BRIEF →
Take the lines in the listing below from the line with "545x390 pixels. How" up to and including the line with "Viewport: 296px width, 191px" and set them down exactly, skipping pictures and adding nothing.

SOURCE MATERIAL →
####################

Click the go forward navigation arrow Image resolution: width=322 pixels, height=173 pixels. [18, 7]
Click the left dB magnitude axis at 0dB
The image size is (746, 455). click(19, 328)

####################

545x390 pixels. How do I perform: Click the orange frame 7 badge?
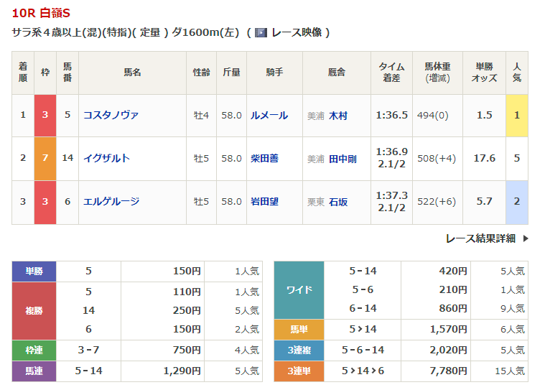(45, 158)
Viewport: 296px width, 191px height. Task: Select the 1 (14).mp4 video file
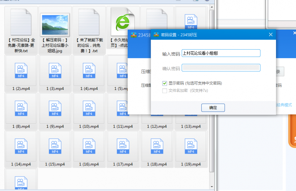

####################

EXPECTED OUTPUT →
545x390 pixels. How do I perform: Click the orange frame 7 badge?
(45, 158)
Viewport: 296px width, 191px height. Task: Select the 1 (14).mp4 video file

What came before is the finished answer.